## Task instructions
When the line containing "You are a GUI" is found in the data below, copy it and each line after it through the line containing "The width and", exactly and with no others.

## Data for analysis
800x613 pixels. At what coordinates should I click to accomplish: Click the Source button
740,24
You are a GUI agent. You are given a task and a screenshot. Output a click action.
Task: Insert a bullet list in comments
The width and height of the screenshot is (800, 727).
...
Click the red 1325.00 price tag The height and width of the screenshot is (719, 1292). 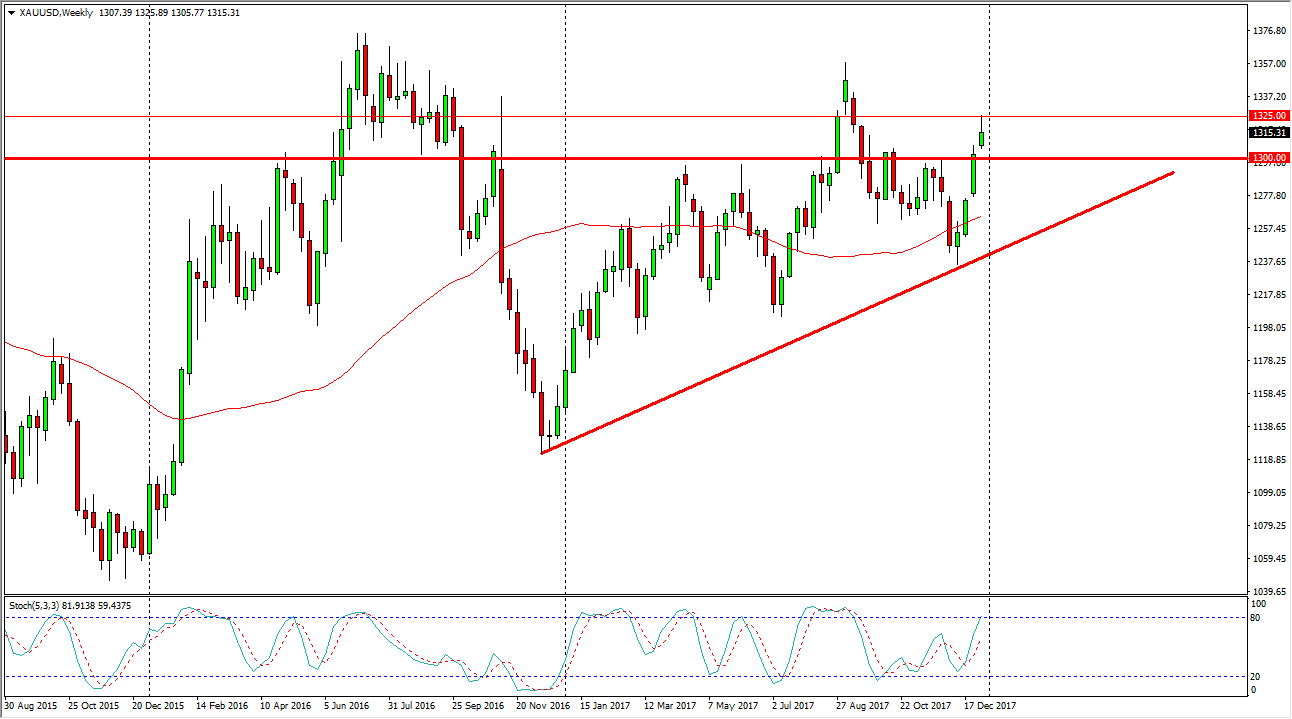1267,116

## Solution to the problem
You are a GUI agent. You are given a task and a screenshot. Output a click action.
Task: Insert a bullet list in comments
The width and height of the screenshot is (800, 727).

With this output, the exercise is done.